Reputation: 161
Nginx confg issue - couldn't connect to S3 compatible storage from NodeJS test program
This is my first quetion on StackOverflow. I have a requirement to provision LB, and proxy layer in DMZ for the clients to reach a backend S3 compatible storage to read buckets. I am using multiple instances of Nginx for this: one instance for LB (node 1), and two instances (node 2,3) as reverse proxy. LB (node 1) listens on https 443 and has a CA signed cert, and is visible on internet. Node 2,3 are listening on http 80, and will fwd requests to backend S3 compatible storage listens on https with self-signed certs.
When I use a test NodeJS program, from with in DMZ layer, to directly connect to the S3 compatible storage, I could read and list buckets using AWS client, with accessKeyId and secretAccessKey.
But when I use the same test NodeJS program, from internet, with same accessKeyId and secretAccessKey, and trying to connect to node 1 (eventually reach backend S3 compatile storage), I am getting the following error:
{"message":"The request signature we calculated does not match the signature you provided.
Check your AWS Secret Access Key and signing method.

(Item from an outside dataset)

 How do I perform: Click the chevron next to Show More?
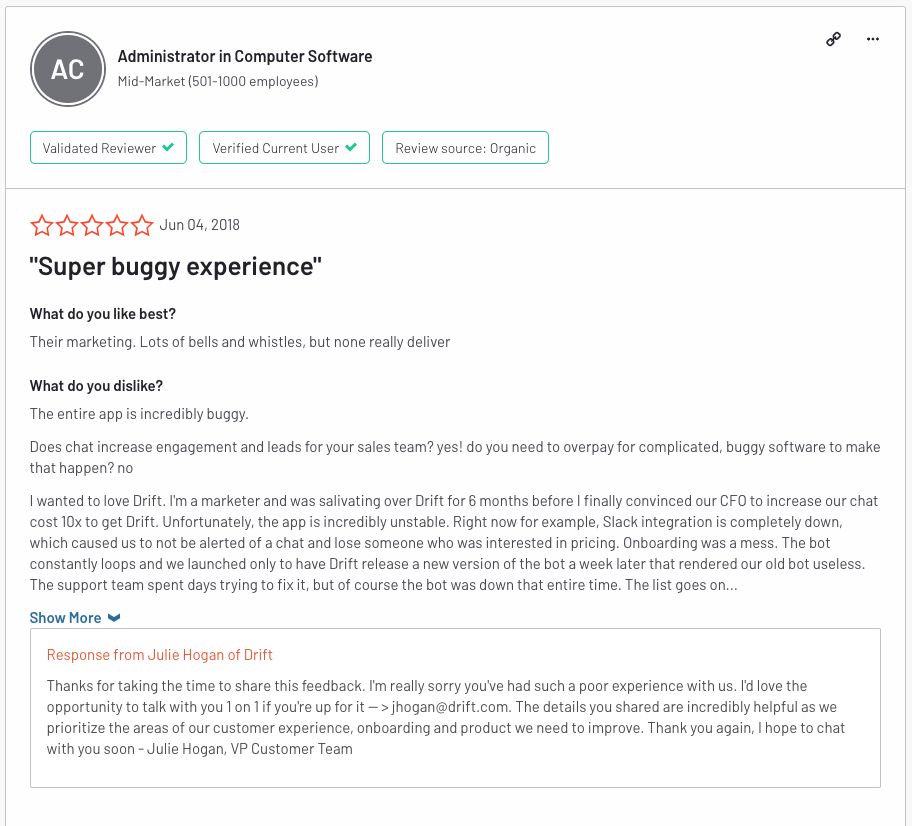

For more information, see REST Authentication and SOAP Authentication for details.",
"code":"SignatureDoesNotMatch",
"region":null,
"time":"2018-12-18T12:34:28.313Z",
"requestId":"2899219037",
"statusCode":403,"retryable":false,
"retryDelay":14.04655267301651}
I tried multiple ways to understand and solve this. It looks like my Nginx config is not passing http headers correctly. But I didn't explicitly config anything to hide http headers, and my understanding is that, all headers will pass through unless we explicitly block them.
Other than reaching to S3 compatible backend storage, the calls are going through Nginx. I have even tested to reach another host instead of S3 compatible storage (with self-signed cert), it worked well.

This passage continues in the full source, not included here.